■ **WHAT THE TASK ASKS**: Change every "word" to "term" in all the items below and leave everything else as it is. Leave the pictures out of your answer.

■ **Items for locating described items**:
══════════════════════════════
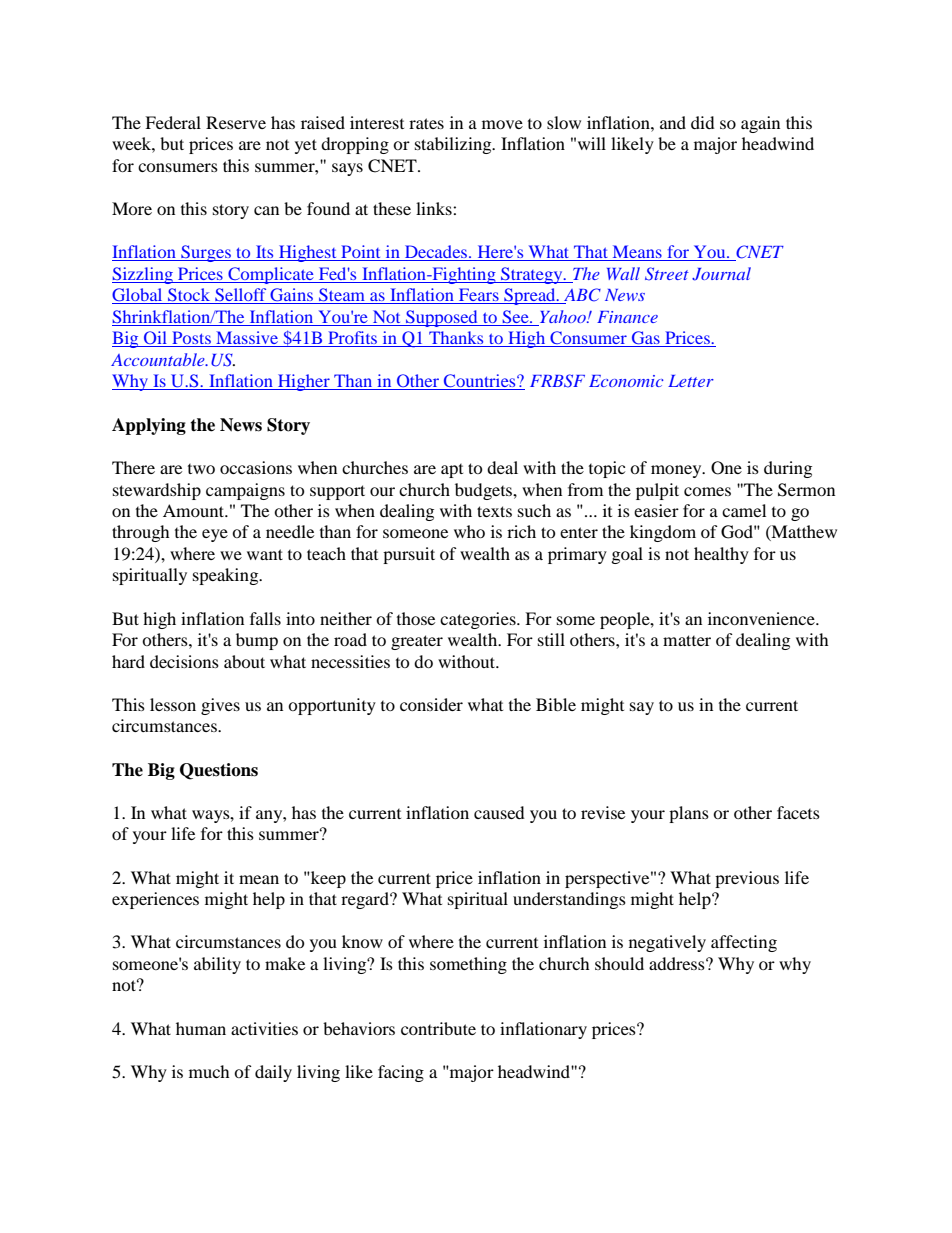 Image resolution: width=952 pixels, height=1233 pixels. What do you see at coordinates (438, 1028) in the page?
I see `contribute` at bounding box center [438, 1028].
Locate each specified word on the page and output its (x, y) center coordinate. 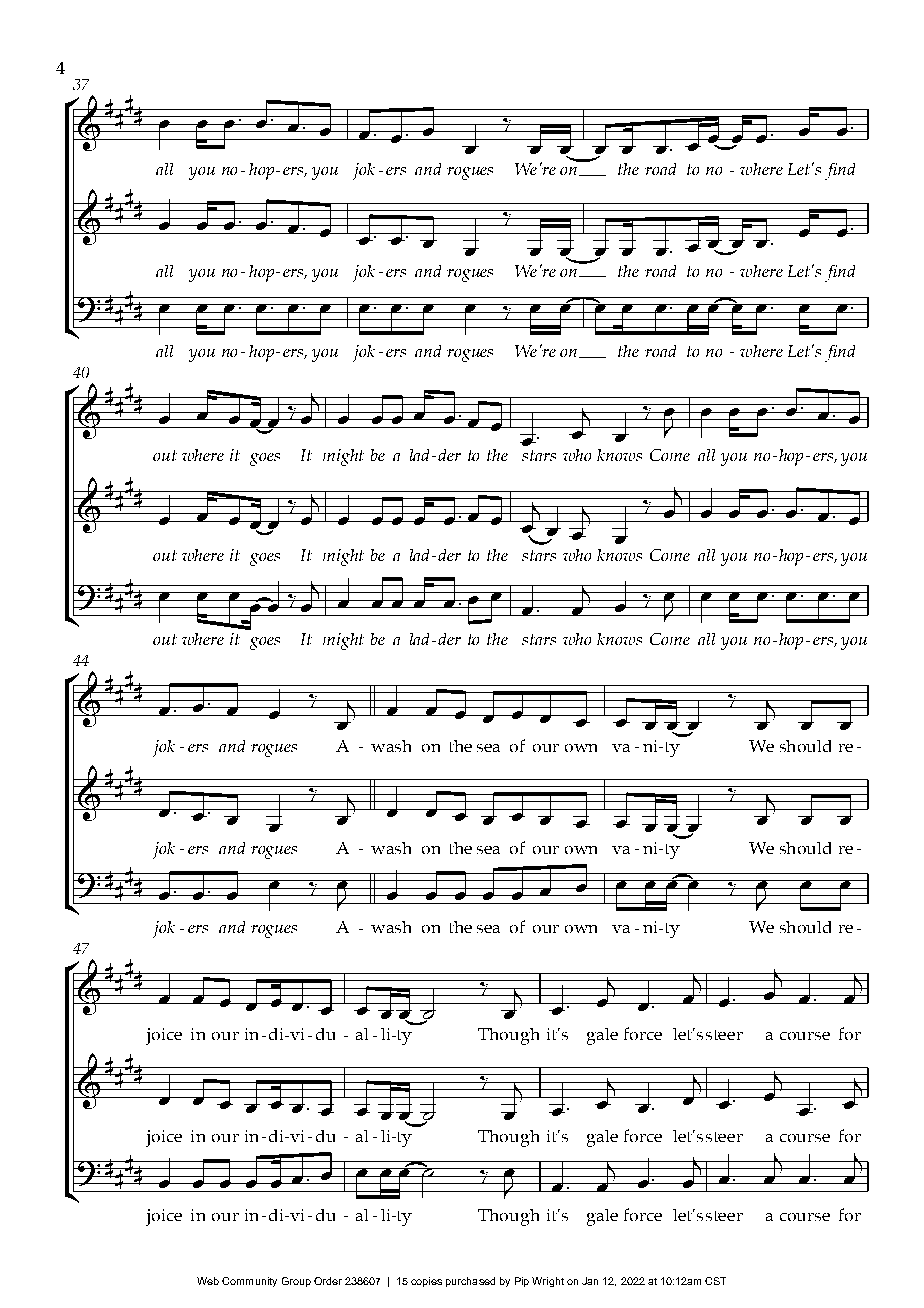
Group (296, 1282)
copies (426, 1282)
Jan (590, 1281)
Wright (548, 1282)
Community (249, 1282)
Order (328, 1281)
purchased (470, 1282)
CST (715, 1281)
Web (208, 1281)
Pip (522, 1282)
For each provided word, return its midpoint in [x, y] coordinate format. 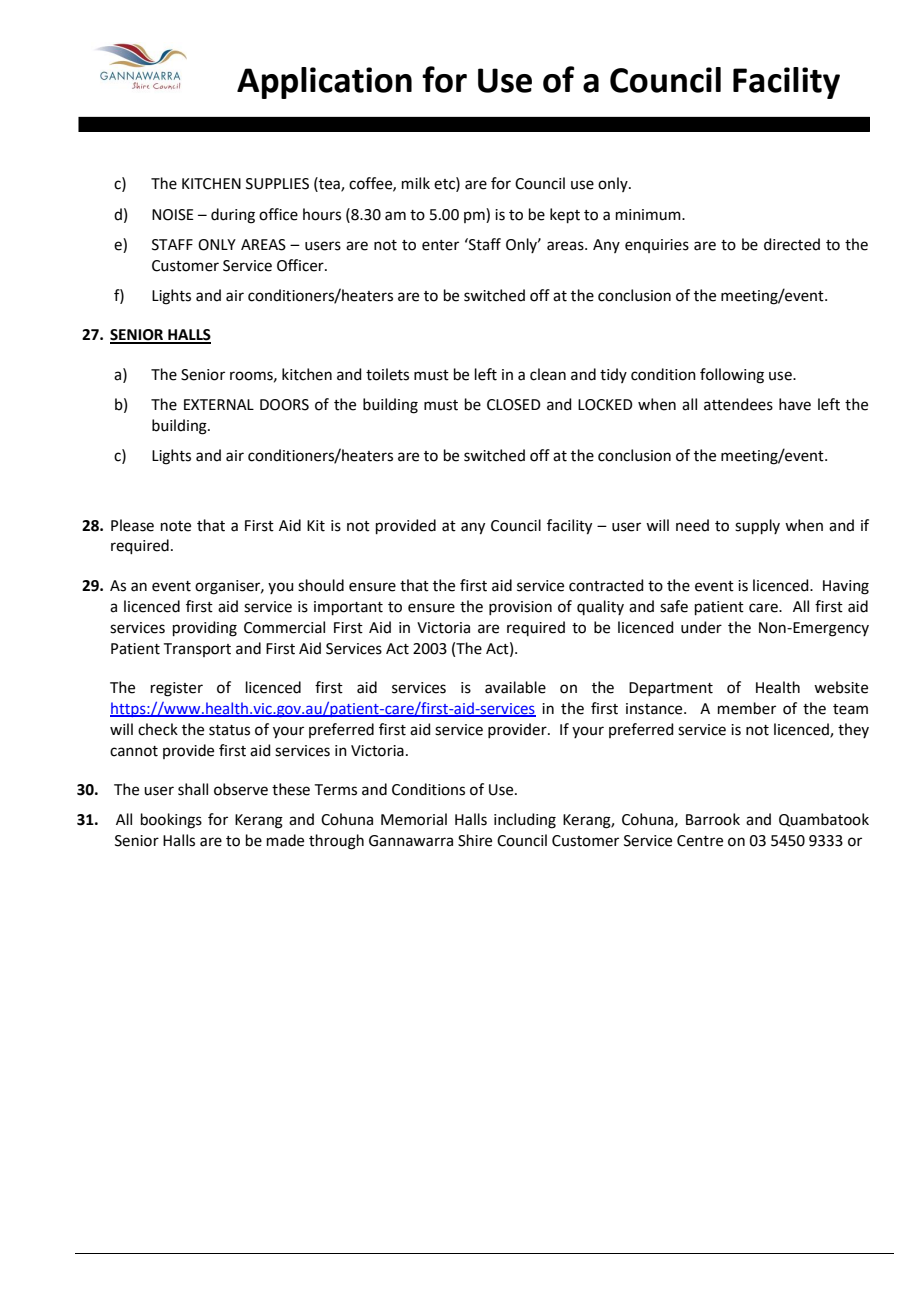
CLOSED [514, 405]
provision [520, 608]
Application [324, 83]
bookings [171, 821]
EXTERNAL [219, 404]
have [795, 404]
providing [205, 629]
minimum [649, 215]
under [701, 627]
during [233, 216]
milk [416, 183]
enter [440, 245]
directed [792, 244]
══════════════════════════════
■ **ANSWER TO THE EXERCISE**:
 Image resolution: width=952 pixels, height=1233 pixels. What do you see at coordinates (438, 1028) in the page?
I see `contribute` at bounding box center [438, 1028].
Locate each specified term on the page and output its (x, y) center coordinate. 
Group (296, 1282)
copies (426, 1282)
Jan (590, 1281)
Wright (548, 1282)
Community (249, 1282)
Order (328, 1281)
purchased (470, 1282)
CST (715, 1281)
Web (208, 1281)
Pip (522, 1282)
For each provided term, return its midpoint in [x, y] coordinate format. 
CLOSED [514, 405]
provision [520, 608]
Application [324, 83]
bookings [171, 821]
EXTERNAL [219, 404]
have [795, 404]
providing [205, 629]
minimum [649, 215]
under [701, 627]
during [233, 216]
milk [416, 183]
enter [440, 245]
directed [792, 244]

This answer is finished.